Excerpt provided:
Lets talk more about text input. What is common between the existing methods?
My first try culminated in the categorization of text input methods into four groups:

1-Physical keyboards
2-Drawing methods (grafitti, gesture for drawing)
3-Virtual keyboards (swype, virtual pointing)
4-Voice recognition 

This classification is far from being complete and definitive. Some techniques can combine more than one input method or can be considered borderline. For example, you can activate virtual keys by using gestures, your eye, touchscreens or hand poses. However this classification is enough to provide a start point  for analysis.

Keyboards are good for several reasons: you can use your 10 fingers, have a clear confirmation when the letter has been input and can use your muscle memory to type without looking at the keyboard. Drawing techniques such as Graffiti are good because they can leverage your knowledge of writing and the letter shapes to memorize a large number of commands easily. Virtual keyboards use the fact that they are not real to improve input by  changing the way you activate the keys. Finally voice recognition use the association of phonemes and written text to allow you to input text.

Each technique has different advantages and weakness. Graffiti may be slower than the keyboard but it is very fast to learn and can be used in constrained spaces. A good thing to do before going further is to try to establish  some guidelines and principles that we can use to guide decisions later. After thinking for a while, I came up with the following dos and dont's for text input methods:

  1. Try to use something that is easy to recognize (e.g. keyboard layout, letter design, phonemes)

(Item coordinate data)
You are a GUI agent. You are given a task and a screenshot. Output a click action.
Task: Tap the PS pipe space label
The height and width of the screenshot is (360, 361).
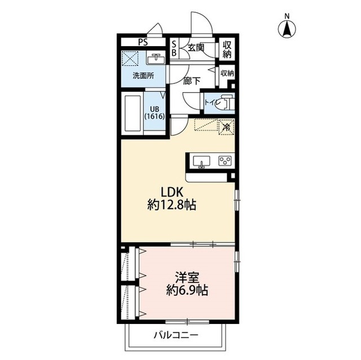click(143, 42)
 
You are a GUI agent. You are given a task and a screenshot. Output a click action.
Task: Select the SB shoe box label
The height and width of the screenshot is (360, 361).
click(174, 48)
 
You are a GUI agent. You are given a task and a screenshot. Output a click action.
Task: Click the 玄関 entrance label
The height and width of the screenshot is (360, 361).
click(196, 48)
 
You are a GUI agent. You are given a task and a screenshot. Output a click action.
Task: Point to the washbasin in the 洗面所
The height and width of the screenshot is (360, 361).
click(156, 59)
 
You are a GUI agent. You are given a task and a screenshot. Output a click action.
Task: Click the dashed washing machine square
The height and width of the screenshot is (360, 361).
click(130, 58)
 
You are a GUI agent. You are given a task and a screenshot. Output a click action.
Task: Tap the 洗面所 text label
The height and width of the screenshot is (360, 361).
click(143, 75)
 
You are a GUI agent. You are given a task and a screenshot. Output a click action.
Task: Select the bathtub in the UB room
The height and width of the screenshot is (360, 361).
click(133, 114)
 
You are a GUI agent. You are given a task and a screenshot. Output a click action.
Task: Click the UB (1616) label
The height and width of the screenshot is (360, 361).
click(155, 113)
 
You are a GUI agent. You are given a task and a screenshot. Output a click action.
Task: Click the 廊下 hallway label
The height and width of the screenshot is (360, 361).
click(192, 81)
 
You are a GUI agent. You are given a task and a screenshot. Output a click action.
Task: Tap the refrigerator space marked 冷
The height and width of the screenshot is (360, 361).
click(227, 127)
==
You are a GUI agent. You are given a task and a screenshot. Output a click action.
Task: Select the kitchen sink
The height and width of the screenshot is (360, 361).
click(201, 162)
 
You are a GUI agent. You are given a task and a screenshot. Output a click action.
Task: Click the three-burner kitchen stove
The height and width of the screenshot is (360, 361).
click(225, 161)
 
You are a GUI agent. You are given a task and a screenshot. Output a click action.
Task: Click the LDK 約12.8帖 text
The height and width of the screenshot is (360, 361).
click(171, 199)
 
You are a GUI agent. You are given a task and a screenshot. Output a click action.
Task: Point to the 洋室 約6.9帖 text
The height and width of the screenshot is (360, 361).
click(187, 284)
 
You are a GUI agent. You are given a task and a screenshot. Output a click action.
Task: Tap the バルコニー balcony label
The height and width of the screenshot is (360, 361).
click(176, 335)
--
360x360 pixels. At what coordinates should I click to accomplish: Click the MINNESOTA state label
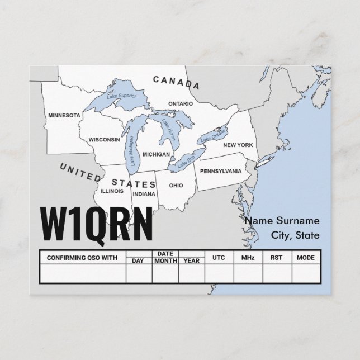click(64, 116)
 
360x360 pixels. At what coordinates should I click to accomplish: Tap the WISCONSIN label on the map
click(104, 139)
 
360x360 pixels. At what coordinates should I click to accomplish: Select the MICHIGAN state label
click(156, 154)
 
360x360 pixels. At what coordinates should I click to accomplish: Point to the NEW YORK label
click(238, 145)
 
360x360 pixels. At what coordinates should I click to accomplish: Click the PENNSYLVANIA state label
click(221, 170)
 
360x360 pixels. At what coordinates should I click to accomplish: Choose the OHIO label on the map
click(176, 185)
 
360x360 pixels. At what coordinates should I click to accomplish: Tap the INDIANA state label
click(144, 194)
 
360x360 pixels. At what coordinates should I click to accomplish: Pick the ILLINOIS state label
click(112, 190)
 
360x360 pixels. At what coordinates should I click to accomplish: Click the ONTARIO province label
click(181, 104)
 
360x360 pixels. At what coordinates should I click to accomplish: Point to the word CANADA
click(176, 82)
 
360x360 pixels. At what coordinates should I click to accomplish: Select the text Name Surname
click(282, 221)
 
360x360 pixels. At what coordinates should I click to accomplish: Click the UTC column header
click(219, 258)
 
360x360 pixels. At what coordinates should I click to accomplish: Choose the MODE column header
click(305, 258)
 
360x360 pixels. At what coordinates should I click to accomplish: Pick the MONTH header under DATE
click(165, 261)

Problem: Resume the text on text input methods after its final sentence, adding further dos and don'ts to the numbered list in the same style.

Final result:
  2. Avoid too much visual analysis/search
  3. Use motor memory if possible
  4. Avoid absolute hand positioning
  5. Use both hands if possible
  6. Avoid having moving things when using eyetracking
  7. Avoid drawing entire letters
  8. Avoid moving the hands/arms too much
  9. Use redundancy if possible.
  10. Avoid having to many poses or complicated gestures for each letter
  11. Avoid having more than one one step to input a letter

Ideally we would want something that is fast to learn and use. Something as intuitive as drawing a letter and as accurate and fast as the keyboard. When  we consider the application in virtual environments, where the user does not have a physical keyboard, further restrictions apply.

Many interesting ideas are ruled out from the beginning because they simply add more complexity to an existing input system. If you are selecting a letter, anything more than just pointing at it will not present a real gain. The only exception would be just looking at it instead of pointing with a device or your hand.

If we want a method that is easy to learn we are pretty stuck with using a common known letter layout (qwerty or alphabetically), speech or drawing.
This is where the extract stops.